▶ **Problem description**: Rewrite all of the records below, changing every "GUI agent" to "UI assistant" and leaving everything else unchanged.

** START Data rows **

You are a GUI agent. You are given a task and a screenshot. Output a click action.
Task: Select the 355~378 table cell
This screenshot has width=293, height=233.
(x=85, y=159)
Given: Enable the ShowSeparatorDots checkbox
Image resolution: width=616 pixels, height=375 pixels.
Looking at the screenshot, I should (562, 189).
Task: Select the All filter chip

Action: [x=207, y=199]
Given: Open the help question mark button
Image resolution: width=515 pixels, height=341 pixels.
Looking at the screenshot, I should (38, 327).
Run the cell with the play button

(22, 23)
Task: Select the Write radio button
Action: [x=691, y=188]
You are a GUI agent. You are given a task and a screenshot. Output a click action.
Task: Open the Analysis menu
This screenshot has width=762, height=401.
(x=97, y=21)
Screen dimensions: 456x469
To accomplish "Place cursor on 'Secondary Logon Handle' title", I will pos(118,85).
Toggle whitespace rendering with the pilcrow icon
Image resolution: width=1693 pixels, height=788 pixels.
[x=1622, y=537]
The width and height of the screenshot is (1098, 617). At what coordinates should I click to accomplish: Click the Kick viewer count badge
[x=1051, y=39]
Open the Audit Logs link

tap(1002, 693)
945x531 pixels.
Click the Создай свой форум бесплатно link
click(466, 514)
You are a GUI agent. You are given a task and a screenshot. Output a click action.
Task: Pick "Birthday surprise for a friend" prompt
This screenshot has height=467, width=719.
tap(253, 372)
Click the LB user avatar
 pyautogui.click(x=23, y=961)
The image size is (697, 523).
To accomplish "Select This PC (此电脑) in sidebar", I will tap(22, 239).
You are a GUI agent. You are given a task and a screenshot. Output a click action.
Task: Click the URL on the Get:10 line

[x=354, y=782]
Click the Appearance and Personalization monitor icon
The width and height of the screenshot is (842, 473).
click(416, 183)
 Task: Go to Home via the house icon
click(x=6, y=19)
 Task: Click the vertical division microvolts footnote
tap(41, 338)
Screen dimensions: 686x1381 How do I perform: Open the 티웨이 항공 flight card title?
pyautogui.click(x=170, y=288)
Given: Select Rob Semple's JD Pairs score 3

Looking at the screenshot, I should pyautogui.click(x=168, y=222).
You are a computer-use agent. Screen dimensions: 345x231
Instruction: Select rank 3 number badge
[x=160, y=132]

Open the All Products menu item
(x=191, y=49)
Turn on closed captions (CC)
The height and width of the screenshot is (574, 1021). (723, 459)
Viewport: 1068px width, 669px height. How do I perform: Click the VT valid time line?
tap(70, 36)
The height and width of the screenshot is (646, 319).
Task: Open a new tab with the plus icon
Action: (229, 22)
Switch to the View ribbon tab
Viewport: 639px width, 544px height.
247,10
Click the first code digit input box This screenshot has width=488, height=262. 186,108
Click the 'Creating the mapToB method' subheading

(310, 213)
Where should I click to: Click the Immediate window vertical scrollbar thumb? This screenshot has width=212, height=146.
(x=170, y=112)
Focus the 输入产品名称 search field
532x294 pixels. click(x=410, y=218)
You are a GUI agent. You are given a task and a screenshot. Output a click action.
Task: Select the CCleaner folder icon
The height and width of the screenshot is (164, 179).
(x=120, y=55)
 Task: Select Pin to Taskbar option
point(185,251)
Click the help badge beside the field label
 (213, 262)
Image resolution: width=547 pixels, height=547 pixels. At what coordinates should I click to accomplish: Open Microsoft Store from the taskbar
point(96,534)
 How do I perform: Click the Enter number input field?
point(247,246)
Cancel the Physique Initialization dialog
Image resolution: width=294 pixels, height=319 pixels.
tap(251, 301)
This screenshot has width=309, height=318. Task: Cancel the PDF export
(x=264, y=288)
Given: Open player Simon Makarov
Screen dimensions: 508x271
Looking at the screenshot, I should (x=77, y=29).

** END Data rows **

▶ **Exercise answer**:
You are a UI assistant. You are given a task and a screenshot. Output a click action.
Task: Select the 355~378 table cell
This screenshot has width=293, height=233.
(x=85, y=159)
Given: Enable the ShowSeparatorDots checkbox
Image resolution: width=616 pixels, height=375 pixels.
Looking at the screenshot, I should (562, 189).
Task: Select the All filter chip

Action: [x=207, y=199]
Given: Open the help question mark button
Image resolution: width=515 pixels, height=341 pixels.
Looking at the screenshot, I should (38, 327).
Run the cell with the play button

(22, 23)
Task: Select the Write radio button
Action: [x=691, y=188]
You are a UI assistant. You are given a task and a screenshot. Output a click action.
Task: Open the Analysis menu
This screenshot has width=762, height=401.
(x=97, y=21)
Screen dimensions: 456x469
To accomplish "Place cursor on 'Secondary Logon Handle' title", I will pos(118,85).
Toggle whitespace rendering with the pilcrow icon
Image resolution: width=1693 pixels, height=788 pixels.
[x=1622, y=537]
The width and height of the screenshot is (1098, 617). At what coordinates should I click to accomplish: Click the Kick viewer count badge
[x=1051, y=39]
Open the Audit Logs link

tap(1002, 693)
945x531 pixels.
Click the Создай свой форум бесплатно link
click(466, 514)
You are a UI assistant. You are given a task and a screenshot. Output a click action.
Task: Pick "Birthday surprise for a friend" prompt
This screenshot has height=467, width=719.
tap(253, 372)
Click the LB user avatar
 pyautogui.click(x=23, y=961)
The image size is (697, 523).
To accomplish "Select This PC (此电脑) in sidebar", I will tap(22, 239).
You are a UI assistant. You are given a task and a screenshot. Output a click action.
Task: Click the URL on the Get:10 line

[x=354, y=782]
Click the Appearance and Personalization monitor icon
The width and height of the screenshot is (842, 473).
click(416, 183)
 Task: Go to Home via the house icon
click(x=6, y=19)
 Task: Click the vertical division microvolts footnote
tap(41, 338)
Screen dimensions: 686x1381 How do I perform: Open the 티웨이 항공 flight card title?
pyautogui.click(x=170, y=288)
Given: Select Rob Semple's JD Pairs score 3

Looking at the screenshot, I should pyautogui.click(x=168, y=222).
You are a computer-use agent. Screen dimensions: 345x231
Instruction: Select rank 3 number badge
[x=160, y=132]

Open the All Products menu item
(x=191, y=49)
Turn on closed captions (CC)
The height and width of the screenshot is (574, 1021). (723, 459)
Viewport: 1068px width, 669px height. How do I perform: Click the VT valid time line?
tap(70, 36)
The height and width of the screenshot is (646, 319).
Task: Open a new tab with the plus icon
Action: (229, 22)
Switch to the View ribbon tab
Viewport: 639px width, 544px height.
247,10
Click the first code digit input box This screenshot has width=488, height=262. 186,108
Click the 'Creating the mapToB method' subheading

(310, 213)
Where should I click to: Click the Immediate window vertical scrollbar thumb? This screenshot has width=212, height=146.
(x=170, y=112)
Focus the 输入产品名称 search field
532x294 pixels. click(x=410, y=218)
You are a UI assistant. You are given a task and a screenshot. Output a click action.
Task: Select the CCleaner folder icon
The height and width of the screenshot is (164, 179).
(x=120, y=55)
 Task: Select Pin to Taskbar option
point(185,251)
Click the help badge beside the field label
 (213, 262)
Image resolution: width=547 pixels, height=547 pixels. At what coordinates should I click to accomplish: Open Microsoft Store from the taskbar
point(96,534)
 How do I perform: Click the Enter number input field?
point(247,246)
Cancel the Physique Initialization dialog
Image resolution: width=294 pixels, height=319 pixels.
tap(251, 301)
This screenshot has width=309, height=318. Task: Cancel the PDF export
(x=264, y=288)
Given: Open player Simon Makarov
Screen dimensions: 508x271
Looking at the screenshot, I should (x=77, y=29).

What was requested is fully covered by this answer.